[Collected data]
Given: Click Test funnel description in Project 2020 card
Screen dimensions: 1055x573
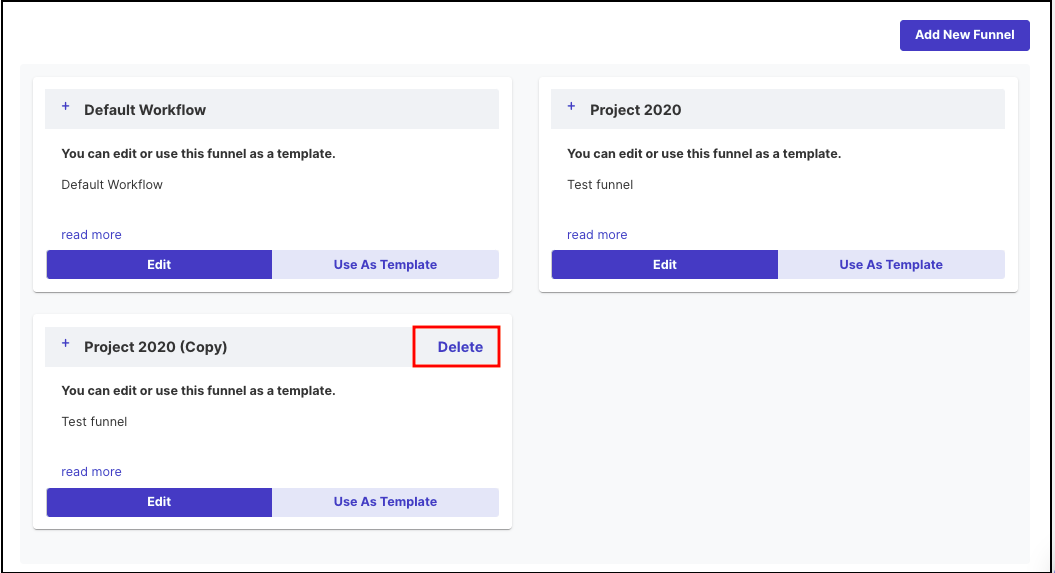Looking at the screenshot, I should (x=600, y=184).
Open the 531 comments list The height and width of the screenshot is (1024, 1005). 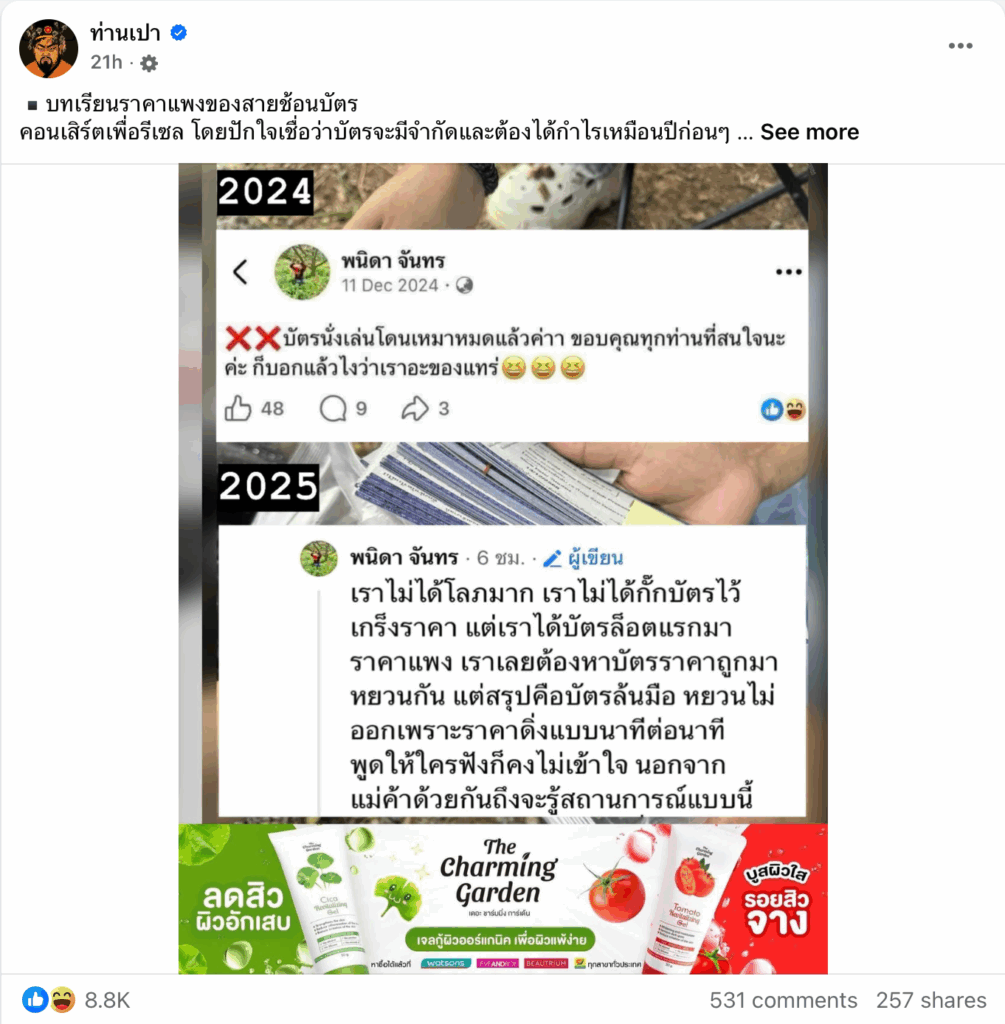[783, 1000]
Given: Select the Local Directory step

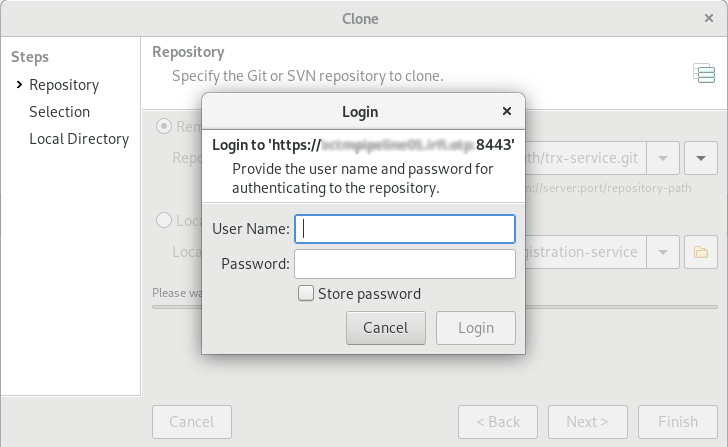Looking at the screenshot, I should click(x=79, y=139).
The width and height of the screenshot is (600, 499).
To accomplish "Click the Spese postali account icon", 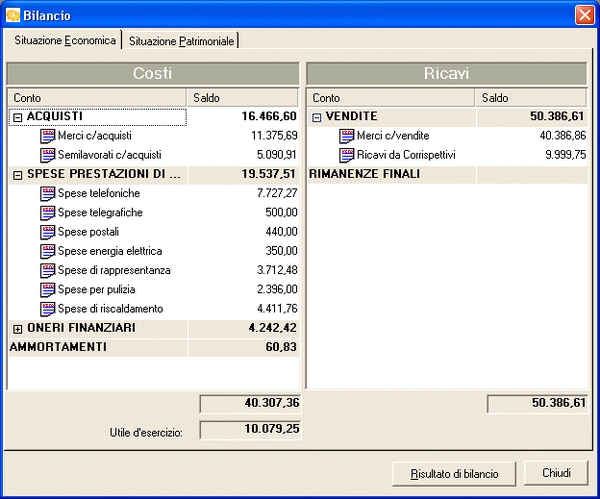I will click(x=47, y=232).
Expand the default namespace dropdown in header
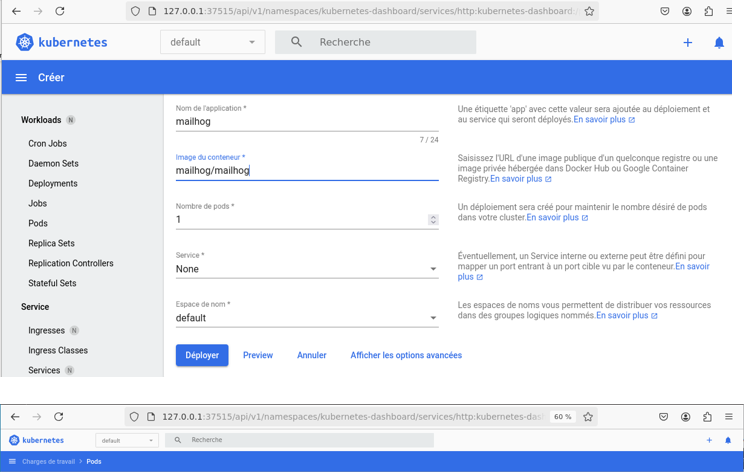This screenshot has height=472, width=746. 212,42
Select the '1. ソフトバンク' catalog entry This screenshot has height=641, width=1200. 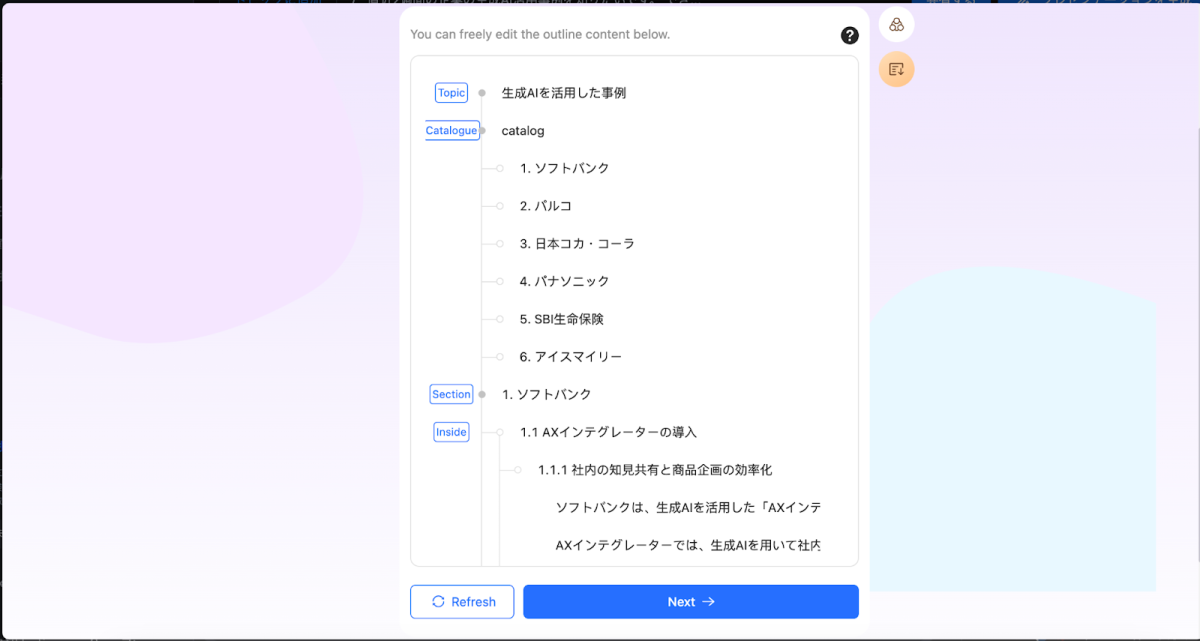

PROBLEM DESCRIPTION:
From the line containing "Expand the default" through the last line of the entries, copy each line exactly and only those, skipping all pictures.

SOLVED PROBLEM:
Expand the default namespace dropdown in header
This screenshot has height=472, width=746. 212,42
Select the '1. ソフトバンク' catalog entry This screenshot has height=641, width=1200. 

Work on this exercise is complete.